ISAs are a popular investment choice for people looking to do more with their savings. ISAs can hold either cash or stocks and shares and typically offer a more tax efficient way to invest than you would typically find in high-street bank savings accounts.
For a first-time investor, a stocks and shares ISA can be a great place to start, although it all depends on your financial goals and your risk tolerance as an investor. Nevertheless, a properly managed ISA can represent a good way to diversify your investment portfolio, keep things tax efficient, and prevent it from becoming too ‘top heavy’ with high-risk ventures.
Keep in mind that there is no universally ‘best ISA’ out there. Each option comes with its own pros and cons, and whether or not it looks ideal for you will depend on your finances, your financial goals, and how much you’re looking to invest each year. You’ll want to seek sound financial advice before you come to any conclusions or risk putting your money somewhere suboptimal.

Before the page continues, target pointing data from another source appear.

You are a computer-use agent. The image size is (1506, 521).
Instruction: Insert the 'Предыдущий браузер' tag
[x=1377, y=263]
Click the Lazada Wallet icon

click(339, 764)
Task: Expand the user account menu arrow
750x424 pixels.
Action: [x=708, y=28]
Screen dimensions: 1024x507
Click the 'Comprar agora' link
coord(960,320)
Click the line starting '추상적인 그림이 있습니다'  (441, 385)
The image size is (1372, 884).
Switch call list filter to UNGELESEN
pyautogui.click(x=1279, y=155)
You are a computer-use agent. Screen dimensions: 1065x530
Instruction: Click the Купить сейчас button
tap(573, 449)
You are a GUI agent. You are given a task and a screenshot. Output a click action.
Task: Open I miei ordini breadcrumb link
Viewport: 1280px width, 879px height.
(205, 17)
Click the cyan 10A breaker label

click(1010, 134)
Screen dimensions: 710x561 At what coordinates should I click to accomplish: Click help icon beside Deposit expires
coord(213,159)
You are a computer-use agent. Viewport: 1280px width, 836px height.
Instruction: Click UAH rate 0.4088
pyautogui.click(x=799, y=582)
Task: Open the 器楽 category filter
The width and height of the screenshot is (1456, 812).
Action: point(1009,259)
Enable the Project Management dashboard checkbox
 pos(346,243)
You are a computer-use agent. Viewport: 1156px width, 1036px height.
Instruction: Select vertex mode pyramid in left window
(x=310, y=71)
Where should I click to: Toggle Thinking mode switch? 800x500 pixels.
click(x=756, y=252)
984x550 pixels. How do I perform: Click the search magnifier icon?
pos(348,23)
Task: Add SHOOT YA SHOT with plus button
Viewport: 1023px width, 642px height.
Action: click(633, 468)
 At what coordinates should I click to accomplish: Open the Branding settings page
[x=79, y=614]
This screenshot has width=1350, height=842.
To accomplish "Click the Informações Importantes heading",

Here are three things you need to keep in mind about ISAs before you commit your money to one.
1. What is an ISA?
ISA stands for Individual Savings Account. They enable you to invest money in cash or stocks and shares without incurring any income, capital gains or dividend tax on the returns your ISA generates for you.
Everyone is bound by the yearly ISA allowance, which determines how much of their money they can invest into an ISA (or multiple ISAs) in any given tax year. Right now, the allowance is set at £20,000.
Within a stocks and shares ISA you can hold a variety of different investments which means you can avoid putting all your money into one basket and ensure your investment portfolio is sufficiently diversified.
2. The different types of ISA available
You can choose from four different types of ISA: stocks and shares, cash, innovative finance, and lifetime ISAs. The type of ISA you choose will impact what happens to your money, the length of time it will take for you to see a return, how much you’re allowed to pay in each year, and whether you’ll need to pay a withdrawal charge when that time comes.
For instance, lifetime ISAs (LISAs) are designed to help you work toward retirement or, alternatively, buy your first home. They’re a good resource to invest in since the government pays a 25% bonus each year. If you pay in £4,000 (the current yearly limit for LISAs), then the government will top that up with a further £1,000, for instance. But, if you choose to cash that ISA for something other than retirement or a house purchase, you’ll need to pay a 25% withdrawal charge.
Other ISAs enable you to invest the full yearly allowance. You can split this allowance, but you can’t carry it over into the next tax year.
Some ISAs are also lower risk than other ISAs. Stocks and shares ISAs are not secured against loss. A key reason why cash and lifetime cash ISAs are a great option for new or nervous investors is there is no risk of you losing your money. Investments typically offer a higher potential payoff because of the fact that they take more risk in return for the potential to achieve a better return. Cash ISAs may fall behind the rate of inflation, which isn’t optimal for your ability to generate a good ROI, but you’re not at risk of actually losing money.
3. The downside to ISAs
As we mentioned above, a key downside to focussing on cash ISAs is the relatively low real yield they promise. When investing, low risk is almost always correlated to a lower return.
If you have significant funds to invest that exceed the yearly limit of £20,000, then there’s a definite limit to the amount of value ISAs can offer to you.
What’s more, for cash ISAs any gap between interest and inflation means that, while you’re not actually losing money, the overall value of your money will go down in real terms. This is the experience for many cash ISA investors across the UK right now, with inflation high and bank interest rates low.
Even still, they can be a great addition (or starting point) for investors, provided you get the right advice on the best options for you.
The value of your investment can go down as well as up and you may not get back the full amount you invested. Past performance is not a reliable indicator of future performance.